======== Source records ========

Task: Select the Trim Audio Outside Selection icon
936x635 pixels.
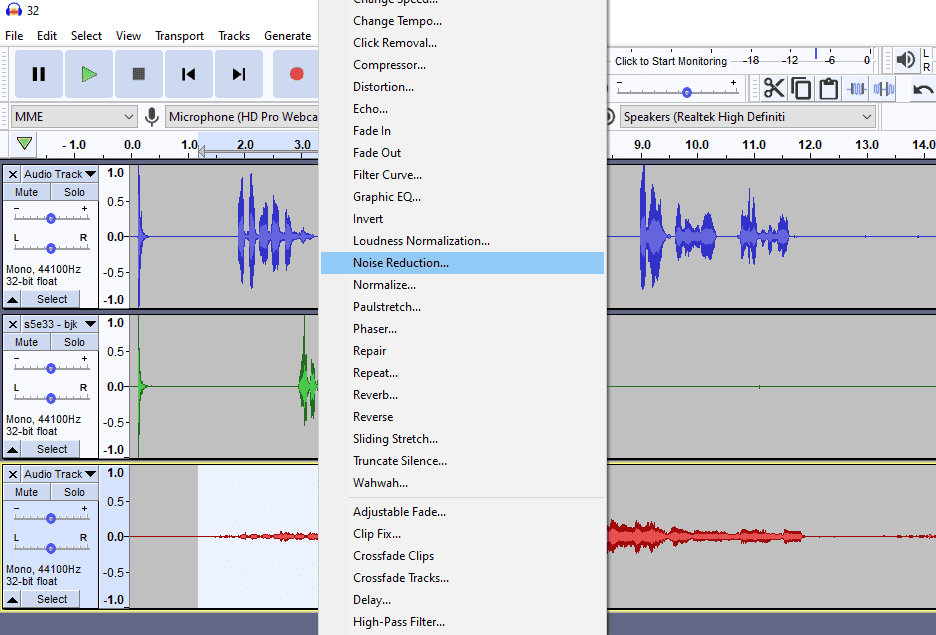Action: coord(856,88)
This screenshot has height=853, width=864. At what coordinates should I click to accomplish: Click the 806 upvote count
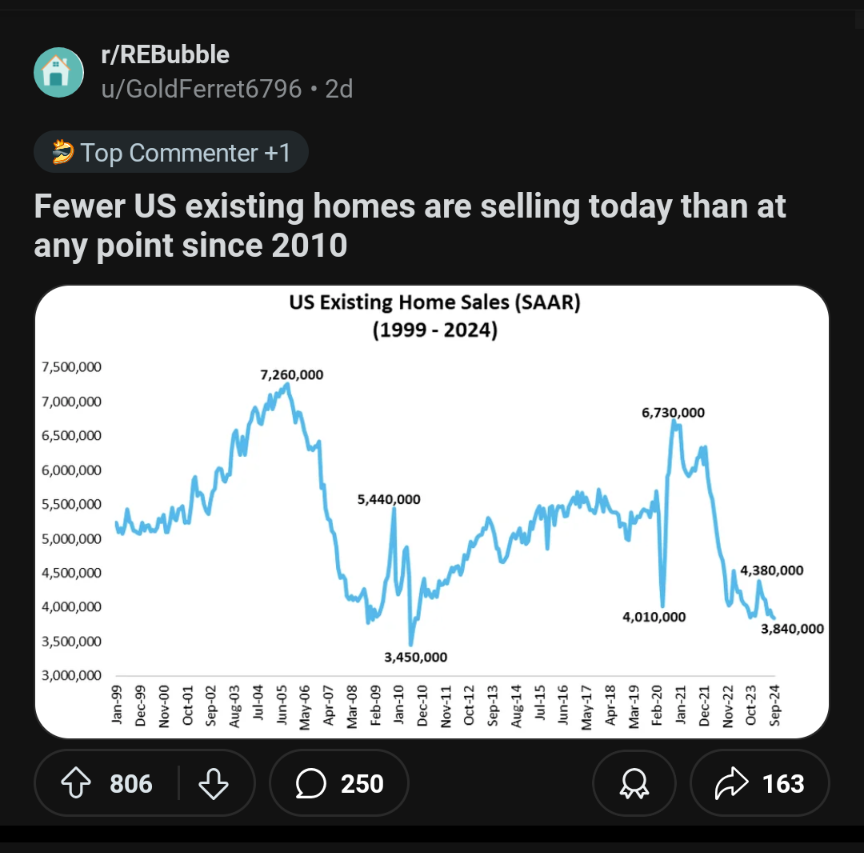131,783
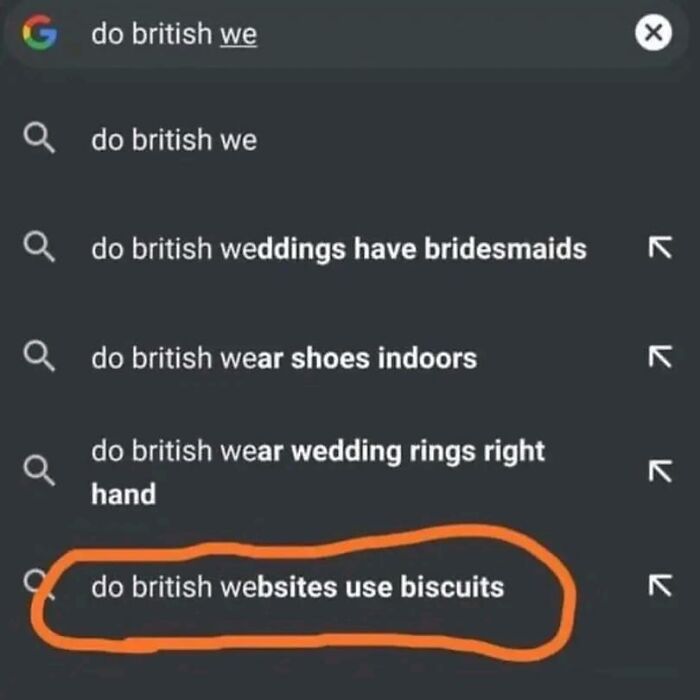
Task: Click magnifier icon beside wear shoes indoors
Action: (x=39, y=356)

========

» What you will do:
Repeat the listing word for word, omitting the pictures.

» Written response:
Task: Select the Trim Audio Outside Selection icon
936x635 pixels.
Action: coord(856,88)
This screenshot has height=853, width=864. At what coordinates should I click to accomplish: Click the 806 upvote count
131,783
Task: Click magnifier icon beside wear shoes indoors
Action: (x=39, y=356)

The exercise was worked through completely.